Just like any other machine learning model, Sentence-BERT is trained on data. Where there is data, there is bias. Sentence-BERT is trained on HUGE amounts of data, that even some people think that the bias in data can be canceled out. But this is not true. Sentence-BERT HAVE social, gender, and racial biases because its data generated by humans - and we all have biases. So while Sentence-BERT is able to capture the meaning of language with a high accuracy like a human, it also interprets the meaning with its own bias, like a human. You need to acknowledge that whatever it shows you is NOT absolute. With that, you can have a better chance using this model to its full potential. For more information on bias in contextual representations, you can check this paper.
Remember, you cannot reach conclusions from DocViz - it does not answer your question, instead it helps you come up with questions. You need to actively interpret the visualization, ideally combining other methods, such as close reading or text mining. You need to be responsible for understanding the assumptions of the models and their limitations. You are the one who draw meanings and information from the visualization.
What can I do with DocViz?
With all that's been said above, DocViz is still a useful tool for all types of humanities or computational research. Let me show you through an example. Below is an interactive graph. The data is Obama and Trump's inaugural speech transcripts.
Suggestions:
- Observe the graph by viewing it from different angles. Rotate it and view it in 3D space. Do you observe any clusters of data? Do you see any anomaly in data? Is there a place with uneven distribution of red and blue data (hint: Make America Great Again)? Or are the majority of the data distributions similar?

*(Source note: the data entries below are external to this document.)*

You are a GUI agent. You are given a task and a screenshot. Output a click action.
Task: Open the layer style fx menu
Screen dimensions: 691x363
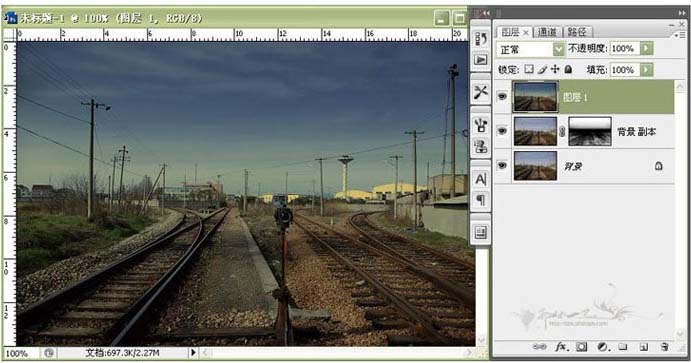561,347
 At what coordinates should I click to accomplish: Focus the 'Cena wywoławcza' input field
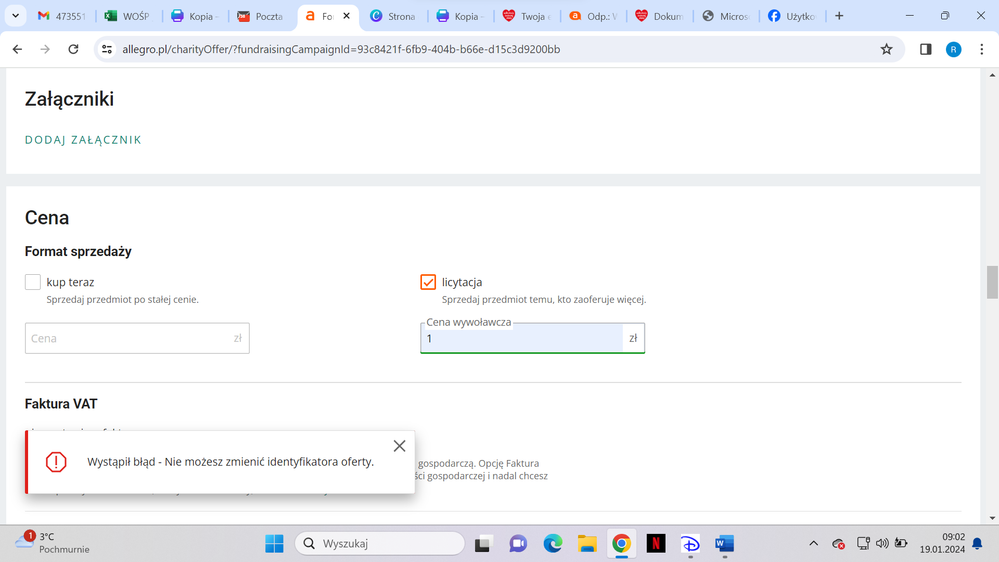tap(522, 339)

- After you observed some patterns, come up with questions. For example, if you think that the distributions of data in the space for Trump and for Obama are pretty even, what does it mean? Does it mean that Obama and Trump, two presidents with distinct personalities, spoke similarly in their inaugural speech? Or if you think that there is little cluster somewhere, what is common in that cluster? What questions can you ask about it?
- With the questions you come up, try to answer them - not only with DocViz, but also through other computational or traditional tools: text mining, topic modeling, close reading... Find more data if possible, come up with concrete hypotheses if possible.
Technical Details
Sentence-BERT
Sentence-BERT is a framework from Sentence-Transformer that can generate sentence embeddings from pre-trained BERT models. BERT is a language model pre-trained on BooksCorpus (800M words) and English Wikipedia (2500M words) that can produce contextual word level embeddings. The Sentence-BERT model in DocViz uses Siamese networks and average pooling to obtain sentence-level representations from BERT's output, and is fine-tuned on Natural Language Inference data (SNLI). The model and training detail can be found in this paper. The paper for the original BERT model is here.
Principal Component Analysis (PCA)
Principal Component Analysis (PCA) is a dimensional reduction method for increasing interpretability while minimizing information loss. It does so by finding the largest eigenvalues and their corresponding eigenvectors of the data's covariance matrix. You can understand it as defining a new (and smaller) set of dimensions for the data, and represent data in the space made by that set of dimensions, so that the number of dimensions is reduced while information loss is minimized. For more information regarding PCA, you can check this link.
PCA reduces the dimension of sentence embeddings to 3, which allows DocViz to visualize them on a graph. PCA is an adaptive data analysis technique - its output changes based on the input. This is the reason why you cannot make cross-graph comparisons with DocViz, because the dimensions (axes) in each graph have different meanings.